El periodista, al ver al boxeador exánime, piensa en el esfuerzo demoledor que Jacinto y él han realizado. Ambos han abusado de sus músculos, de sus tendones y de los huesos que los sostienen, y ese despliegue de fuerza ha tenido, en uno y en el otro, un efecto diferente: Skarsgard ⎯a duras penas⎯ lo ha soportado, se ha echado en el suelo, luego del rescate de la niña, aunque ha podido levantarse, con bastante ánimo, unos minutos después; a Villarreal han tenido que ayudarlo a subir a la ambulancia y en su interior, sobre la camilla, ha quedado como muerto.


Los dos hombres, reflexiona Calvachi, vivieron, en la juventud, de sus cuerpos: los boxeadores son sus piernas, sus brazos, sus pulmones y el entramado recio de los músculos de sus torsos, de sus hombros y de sus cinturas... Y en su momento ambos ⎯Skarsgard y Villarreal⎯ conocieron exacta, categóricamente cada una de sus articulaciones, cada una de las partes de sus tórax y de sus extremidades. Vivieron de esa materia, de esas carnes, de esos nervios y de esa sangre. Y para vivir así, supieron cuál era la capacidad de su cuerpo, cuáles eran sus potencias: cuántos golpes podía resistir su plexo solar, con qué cantidad de oxígeno eran capaces sus pulmones de saturar su sangre, en los momentos de mayor fatiga, y cuántos puñetazos podía asimilar su hígado antes de que el dolor se volviera insoportable y les nublara, fatalmente, la visión. La fuerza espiritual que tuvieran solo les era útil siendo, también, fuerza física.

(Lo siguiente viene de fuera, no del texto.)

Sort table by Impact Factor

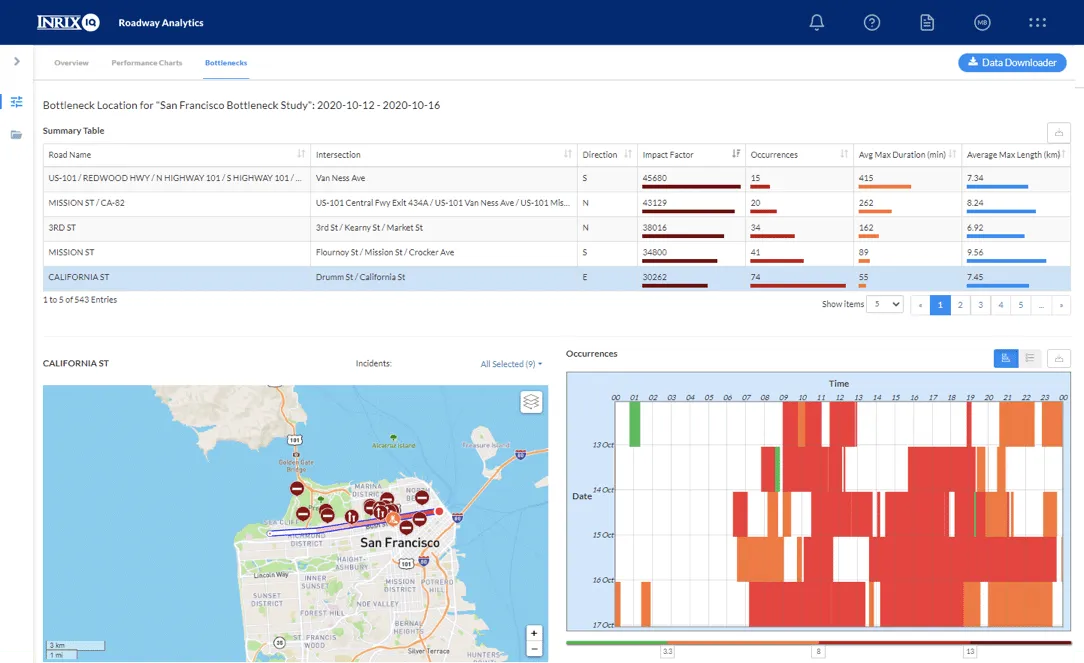click(736, 154)
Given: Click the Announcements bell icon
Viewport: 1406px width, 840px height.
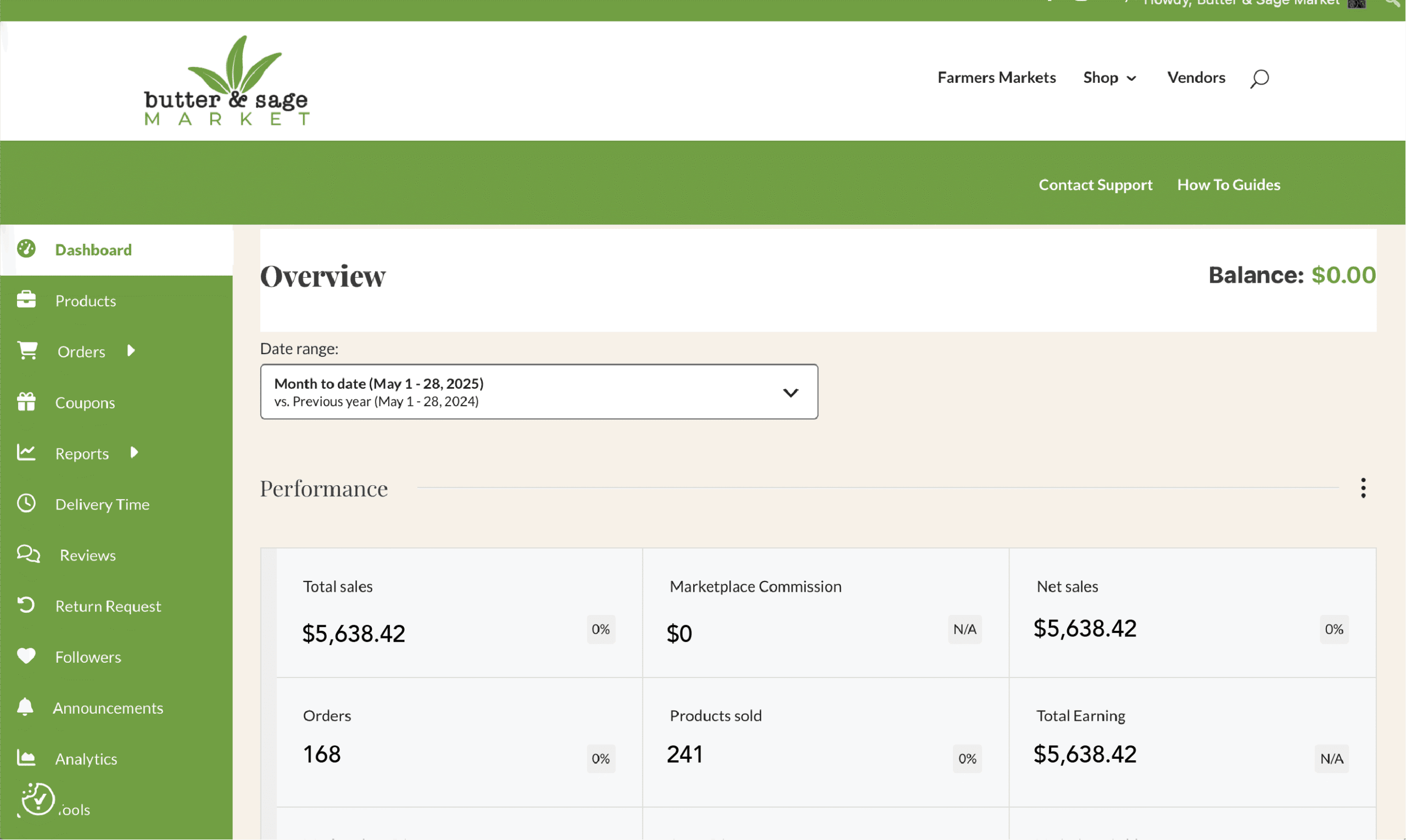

Pero ambos ⎯quienes fueran el Pantera y el Martillo⎯ son ya solo dos viejos pugilistas y, en su tiempo, fueron boxeadores fracasados: en alguna encrucijada optaron, conscientemente o no, por ser más que sus cuerpos. Fermín, el hombre que guarda en la memoria las Santas Escrituras y las cita, aspiró a ser, quizá, un santo. A Jacinto lo arruinó el amor: fue, sin poder aspirar a otra cosa, solo un hombre enamorado.


Por la ventanilla posterior de la ambulancia, Calvachi ve las luces de la ciudad de Barranco alejándose de él como brillos en fuga; la fatiga le enreda los pensamientos interrumpiendo su reflexión sobre el destino de los dos boxeadores, reclina la cabeza sobre sus rodillas y se duerme.


***

*La novela ‘En clinch, demasiado cerca’ se publicará este 2021 con la editorial Cactus Pink.